Today’s breakfast consisted of a bread egg affair with a large sweet root together with fruit gloop. Brell snatched a quick glance at the others and busied herself with the food whilst mulling over whether to apply for a new Holo World game console and helmet. The conversation around her stopped and she felt the gaze of the other inmates.
“What do you think?”
“What was that?” Brell said clearing her throat and glancing up to see which inmate had spoken.
It was one of the Colony 09 inmates, sitting further up the table. They were tough, heavily tattooed, swarthy women who could only deal with things by way of conflict, hence the reason why many of them were in prison.
“My friend has just been brought in by the Corps.”
“Really?” Br
ell said, narrowing her eyes.
“MK running.”
“Well, MK is a heavy drug. Probably a washout, psych change at the least,” Brell said, biting into the root vegetable.
“MK ain’t no Deep Yellow, you know. Now Deep Yellow, that’s what the rich lot use, isn’t it?”
“Yeah, and some of them carry on with their job catching MK users.” A second inmate joined the conversation.
“Old captain here knows all about that, don’t you, princess blue skin?” the first inmate said.
“Talk about two-faced.”
“Yeah. More like blue faced.”
“Well, looks like there’s a bit of a mixture in there. More light blue than pure blue, wouldn’t you say?”
“Your mother or father from the other side of the tracks, captain bluey?” She made a mock salute.
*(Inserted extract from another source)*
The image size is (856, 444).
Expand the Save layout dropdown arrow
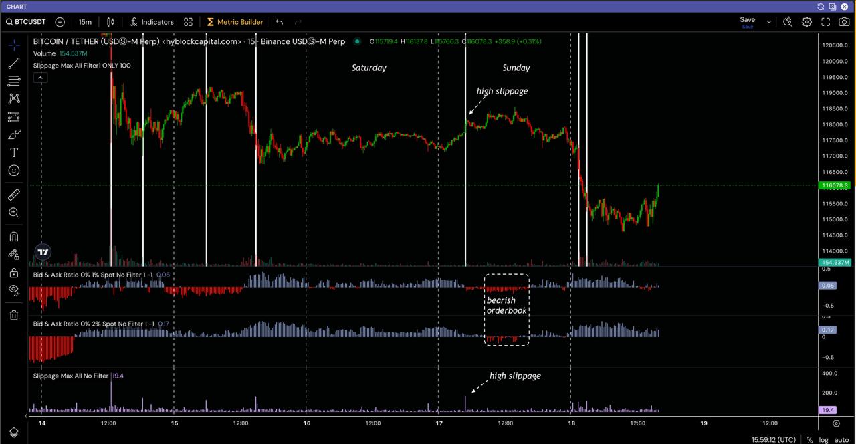[768, 22]
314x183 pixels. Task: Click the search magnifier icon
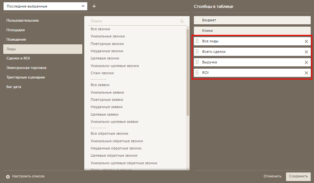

Brell let them talk and bit harder into the root, frowning. Some of the other women said nothing but looked on, their eyes darting left and right. They had all stopped eating.
“Oh, look, caught a nerve, have we? Missed your Deep Yellow hit again?”
“Yeah, probably run out. What you going to do?”
“Actually, I haven’t used it for two hundred days,” Brell said.
“Oh, we are good, aren’t we captain princess blue skin. Two hundred days, well, I never.”
Brell stared down at her food. Here we go again. She never lost her Police Corps tag. Well, the Corps had placed every one of these women here. Three years ago, a Space Corps sergeant caught smuggling Association-rated gland implants, appeared on the wing. Brell developed a relationship with her, two Corpswomen in similar circumstances, and all that, but the sergeant opted for voluntary termination. It was a difficult time for Brell. Her thoughts often strayed to taking the VT option. Whilst it provided an easy way out, she could not bring herself to do it, at the moment, anyway.